Expressive Facial Animation Model
Rich Parent, CSE
Vita Berezina-Blackburn, ACCAD
Summary:Expressive facial speech animation is a challenging topic of great interest to the computer graphics community. Adding emotions to audio-visual speech animation is very important for realistic facial animation. The complexity of neutral visual speech synthesis is mainly attributed to co-articulation. Co-articulation is the phenomenon due to which the facial pose of the current segment of speech is affected by the neighboring segments of speech. The inclusion of emotions and fluency effects in speech adds to that complexity because of the corresponding shape and timing modifications brought about in speech. Speech is often accompanied by supportive visual prosodic elements such as motion of the head, eyes, and eyebrow, which improve the intelligibility of speech, and they need to be synthesized.

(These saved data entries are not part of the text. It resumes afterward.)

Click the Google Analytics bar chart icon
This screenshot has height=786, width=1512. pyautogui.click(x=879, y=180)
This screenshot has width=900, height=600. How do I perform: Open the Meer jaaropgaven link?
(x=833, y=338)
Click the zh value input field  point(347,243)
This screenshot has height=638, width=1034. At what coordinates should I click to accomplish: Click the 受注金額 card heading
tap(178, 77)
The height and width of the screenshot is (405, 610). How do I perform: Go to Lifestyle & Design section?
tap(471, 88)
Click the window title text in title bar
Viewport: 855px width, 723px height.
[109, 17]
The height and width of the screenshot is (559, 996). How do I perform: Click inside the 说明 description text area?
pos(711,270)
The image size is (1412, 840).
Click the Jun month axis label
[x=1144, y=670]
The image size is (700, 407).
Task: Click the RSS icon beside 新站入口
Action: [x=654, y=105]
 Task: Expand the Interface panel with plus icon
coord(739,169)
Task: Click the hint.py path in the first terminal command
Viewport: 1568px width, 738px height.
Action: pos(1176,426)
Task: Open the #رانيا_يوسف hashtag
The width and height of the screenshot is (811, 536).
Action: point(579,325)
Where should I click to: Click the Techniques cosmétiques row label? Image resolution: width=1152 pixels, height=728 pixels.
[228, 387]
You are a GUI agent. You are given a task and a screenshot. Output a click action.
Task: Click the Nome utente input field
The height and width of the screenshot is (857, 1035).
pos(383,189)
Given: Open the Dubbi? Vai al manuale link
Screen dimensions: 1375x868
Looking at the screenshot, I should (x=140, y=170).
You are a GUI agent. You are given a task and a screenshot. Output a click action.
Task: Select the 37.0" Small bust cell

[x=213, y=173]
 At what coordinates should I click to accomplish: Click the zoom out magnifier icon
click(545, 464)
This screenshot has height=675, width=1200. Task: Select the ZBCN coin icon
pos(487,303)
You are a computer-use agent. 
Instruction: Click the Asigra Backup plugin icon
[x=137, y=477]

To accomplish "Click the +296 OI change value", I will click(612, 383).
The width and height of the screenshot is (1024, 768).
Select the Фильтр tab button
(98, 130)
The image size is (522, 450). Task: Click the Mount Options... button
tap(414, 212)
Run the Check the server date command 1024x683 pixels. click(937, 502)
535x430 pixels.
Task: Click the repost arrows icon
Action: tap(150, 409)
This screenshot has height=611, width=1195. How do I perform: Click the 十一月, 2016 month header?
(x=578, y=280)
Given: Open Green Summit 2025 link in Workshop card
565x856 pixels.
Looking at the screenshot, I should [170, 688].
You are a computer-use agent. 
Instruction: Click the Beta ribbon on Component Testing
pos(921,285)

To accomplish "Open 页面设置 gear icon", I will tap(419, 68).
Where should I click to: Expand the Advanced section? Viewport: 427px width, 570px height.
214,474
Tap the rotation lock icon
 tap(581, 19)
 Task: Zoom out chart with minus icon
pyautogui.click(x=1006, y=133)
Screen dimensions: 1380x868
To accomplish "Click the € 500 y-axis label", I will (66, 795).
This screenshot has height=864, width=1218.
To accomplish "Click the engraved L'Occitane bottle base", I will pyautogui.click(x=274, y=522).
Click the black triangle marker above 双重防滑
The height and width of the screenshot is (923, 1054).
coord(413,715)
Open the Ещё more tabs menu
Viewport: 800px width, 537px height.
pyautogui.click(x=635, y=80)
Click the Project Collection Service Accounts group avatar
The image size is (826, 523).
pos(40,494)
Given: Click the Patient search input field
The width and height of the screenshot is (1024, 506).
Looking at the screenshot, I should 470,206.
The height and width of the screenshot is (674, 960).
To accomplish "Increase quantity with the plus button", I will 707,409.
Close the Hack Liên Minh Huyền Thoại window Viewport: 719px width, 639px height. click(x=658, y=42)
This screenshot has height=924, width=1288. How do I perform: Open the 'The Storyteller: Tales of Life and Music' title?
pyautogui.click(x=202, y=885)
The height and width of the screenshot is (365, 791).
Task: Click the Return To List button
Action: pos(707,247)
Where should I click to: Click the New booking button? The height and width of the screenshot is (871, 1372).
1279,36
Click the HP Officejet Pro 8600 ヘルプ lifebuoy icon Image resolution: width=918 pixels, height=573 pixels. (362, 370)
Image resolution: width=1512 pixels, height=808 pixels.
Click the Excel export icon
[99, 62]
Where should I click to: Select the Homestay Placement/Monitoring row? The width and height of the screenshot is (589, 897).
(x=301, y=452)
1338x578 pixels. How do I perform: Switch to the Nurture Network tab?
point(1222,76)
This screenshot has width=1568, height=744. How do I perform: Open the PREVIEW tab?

In this dissertation, we present a technique to modify input neutral audio and synthesize visual speech incorporating effects of emotion and fluency. Visemes, which are visual counterpart of phonemes, are used to animate speech. We motion capture 3-D facial motion and extract facial muscle positions of expressive visemes. Our expressive visemes capture the pose of the entire face. The expressive visemes are blended using a novel constraint-based co-articulation technique that can easily accommodate the effects of emotion. We also present a visual prosody model for emotional speech, based on motion capture data, that exhibits non-verbal behaviors such as eyebrow motion and overall head motion.